LE RETOUR DU JEUNE TOBIE

COMÉDIE

1829

PARIS DIDIER, LIBRAIRE ÉDITEUR, 33, Quai des Augustins.

BELIN-LEPRIEUR ET MORIZOT Éditeurs, 5 rue Pavé-Saint-André.


Texte établi par Paul Fièvre

Publié par Paul FIEVRE, décembre 2018.

© Théâtre classique - Version du texte du 31/07/2023 à 20:00:28.


Dieu rendra à l'homme selon ses oeuvres, et il traitera chacun selon le mérite de sa vie...

JOB, chap. XXXIV.


NOTICE

Tobie, fils de Tobie, de la tribu de Nephtali, modèle accompli de la vertu la plus parfaite, fut également recommandable par sa piété, sa charité envers les pauvres, sa résignation dans l'adversité, sa patience avec une femme d'un caractère difficile, et sa tendresse pour son fils. Après avoir donné à ce fils chéri de touchantes instructions, il l'envoya au pays des Mèdes, sous la conduite de l'ange Raphaël, qui avait pris la figure d'un jeune homme et le nom d'Azarias*. Le voyage se prolongea, et Tobie eut à souffrir également de son inquiétude et des plaintes continuelles d'Anne, sa femme, qui lui reprochait amèrement d'avoir remis son fils entre les mains d'un jeune-homme sans expérience. Enfin l'ange ramena le jeune Tobie, qui avait épousé Sara, fille de Raguel ; il revint avec sa femme et de grandes richesses, pour ne plus quitter son père, auquel il rendit la vue avec le foie d'un poisson monstrueux qu'il avait tué sur les rives du Tigre.
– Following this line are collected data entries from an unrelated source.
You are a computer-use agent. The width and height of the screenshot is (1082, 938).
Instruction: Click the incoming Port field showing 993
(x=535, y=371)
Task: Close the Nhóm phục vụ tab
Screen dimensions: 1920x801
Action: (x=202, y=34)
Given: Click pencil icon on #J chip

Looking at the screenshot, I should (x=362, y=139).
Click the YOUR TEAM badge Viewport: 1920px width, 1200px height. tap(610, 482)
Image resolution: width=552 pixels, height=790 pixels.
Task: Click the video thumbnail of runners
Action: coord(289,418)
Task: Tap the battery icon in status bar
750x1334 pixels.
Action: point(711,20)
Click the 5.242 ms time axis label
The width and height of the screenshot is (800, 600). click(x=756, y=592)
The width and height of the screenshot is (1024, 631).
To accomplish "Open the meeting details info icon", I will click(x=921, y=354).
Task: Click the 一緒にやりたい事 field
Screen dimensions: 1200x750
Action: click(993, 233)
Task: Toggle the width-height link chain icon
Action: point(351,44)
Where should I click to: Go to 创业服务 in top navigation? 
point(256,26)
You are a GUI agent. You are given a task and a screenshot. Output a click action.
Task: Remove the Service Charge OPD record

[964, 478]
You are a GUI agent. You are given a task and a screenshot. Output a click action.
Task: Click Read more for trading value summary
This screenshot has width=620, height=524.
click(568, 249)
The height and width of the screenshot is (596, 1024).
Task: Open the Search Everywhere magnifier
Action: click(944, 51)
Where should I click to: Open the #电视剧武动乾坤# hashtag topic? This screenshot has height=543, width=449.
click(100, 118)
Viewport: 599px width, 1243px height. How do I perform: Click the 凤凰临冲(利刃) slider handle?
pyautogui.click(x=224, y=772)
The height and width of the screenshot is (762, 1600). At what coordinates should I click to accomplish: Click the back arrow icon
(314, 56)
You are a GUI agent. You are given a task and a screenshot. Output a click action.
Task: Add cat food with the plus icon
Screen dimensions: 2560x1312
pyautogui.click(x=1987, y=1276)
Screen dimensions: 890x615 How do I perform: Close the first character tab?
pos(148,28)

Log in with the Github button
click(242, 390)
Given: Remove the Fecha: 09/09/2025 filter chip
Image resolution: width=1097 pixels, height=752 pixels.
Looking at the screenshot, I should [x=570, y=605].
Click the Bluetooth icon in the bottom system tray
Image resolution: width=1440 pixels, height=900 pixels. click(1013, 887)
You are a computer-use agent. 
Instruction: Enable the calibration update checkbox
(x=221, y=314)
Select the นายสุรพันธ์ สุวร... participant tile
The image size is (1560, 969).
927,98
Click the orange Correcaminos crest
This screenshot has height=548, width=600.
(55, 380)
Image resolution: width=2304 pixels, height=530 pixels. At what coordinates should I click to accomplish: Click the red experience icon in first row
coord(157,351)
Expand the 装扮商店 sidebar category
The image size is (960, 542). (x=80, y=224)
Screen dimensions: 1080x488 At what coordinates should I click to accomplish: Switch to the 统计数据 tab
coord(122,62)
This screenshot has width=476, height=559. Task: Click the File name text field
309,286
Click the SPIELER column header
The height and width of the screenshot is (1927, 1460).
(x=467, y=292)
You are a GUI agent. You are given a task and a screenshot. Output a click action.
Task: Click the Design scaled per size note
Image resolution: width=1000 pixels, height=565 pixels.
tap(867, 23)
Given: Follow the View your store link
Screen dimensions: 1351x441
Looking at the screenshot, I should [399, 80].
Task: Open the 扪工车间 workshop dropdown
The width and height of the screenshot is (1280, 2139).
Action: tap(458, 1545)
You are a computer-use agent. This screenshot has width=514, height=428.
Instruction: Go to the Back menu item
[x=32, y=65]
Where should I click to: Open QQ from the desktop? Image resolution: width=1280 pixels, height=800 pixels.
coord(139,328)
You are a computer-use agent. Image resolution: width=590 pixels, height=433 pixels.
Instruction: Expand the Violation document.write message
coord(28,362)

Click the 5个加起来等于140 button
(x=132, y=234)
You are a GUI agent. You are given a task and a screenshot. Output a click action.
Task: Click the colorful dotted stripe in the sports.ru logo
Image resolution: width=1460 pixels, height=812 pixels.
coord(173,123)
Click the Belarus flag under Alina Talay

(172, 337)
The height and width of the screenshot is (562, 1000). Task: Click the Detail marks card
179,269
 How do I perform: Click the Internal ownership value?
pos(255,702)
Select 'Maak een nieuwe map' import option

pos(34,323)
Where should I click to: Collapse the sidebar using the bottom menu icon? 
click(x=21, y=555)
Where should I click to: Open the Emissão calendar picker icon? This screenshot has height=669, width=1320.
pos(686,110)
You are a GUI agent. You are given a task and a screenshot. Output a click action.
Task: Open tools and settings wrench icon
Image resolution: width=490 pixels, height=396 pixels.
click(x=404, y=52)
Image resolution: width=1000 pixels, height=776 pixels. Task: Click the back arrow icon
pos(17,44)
Tobie offrit à Azarias la moitié des richesses que rapportait son fils. L'ange alors, se faisant connaître, annonça au vieux Tobie que le bonheur dont il jouissait était la récompense de sa vertu, de sa piété et de ses aumônes; qu'il vivrait encore une longue suite d'années. En effet, Tobie vécut jusqu'à l'âge de cent deux ans; il fit plusieurs prédictions avant de mourir.

* L'ange dit au vieux Tobie qu'il s'appelait Azarias, fils d'Ananias. Azarias est un mot qui signifie secours de Dieu, et Ananias grâce et don de Dieu.


PERSONNAGES

LE VIEUX TOBIE.

ANNE, femme du vieux Tobie.

LE JEUNE TOBIE.

L'ANGE RAPHAËL, sous la figure d'un jeune homme, et sous le nom d'Azarias.

SOPHAR, servante d'Anne.

ÉLIPHAS, ami et parent du vieux Tobie.

TROUPE DE VOISINS ET DE VOISINES.

Le théâtre représente un jardin ; à droite la maison du vieux Tobie.

issu de THÉÂTRE D'ÉDUCATION à l'usage de la Jeunesse par Mme de Genlis, Nouvelle édition revue et corrigée, pp. 233-256


LE RETOUR DU JEUNE TOBIE

SCÈNE I.

SOPHAR, seule, un arrosoir à la main.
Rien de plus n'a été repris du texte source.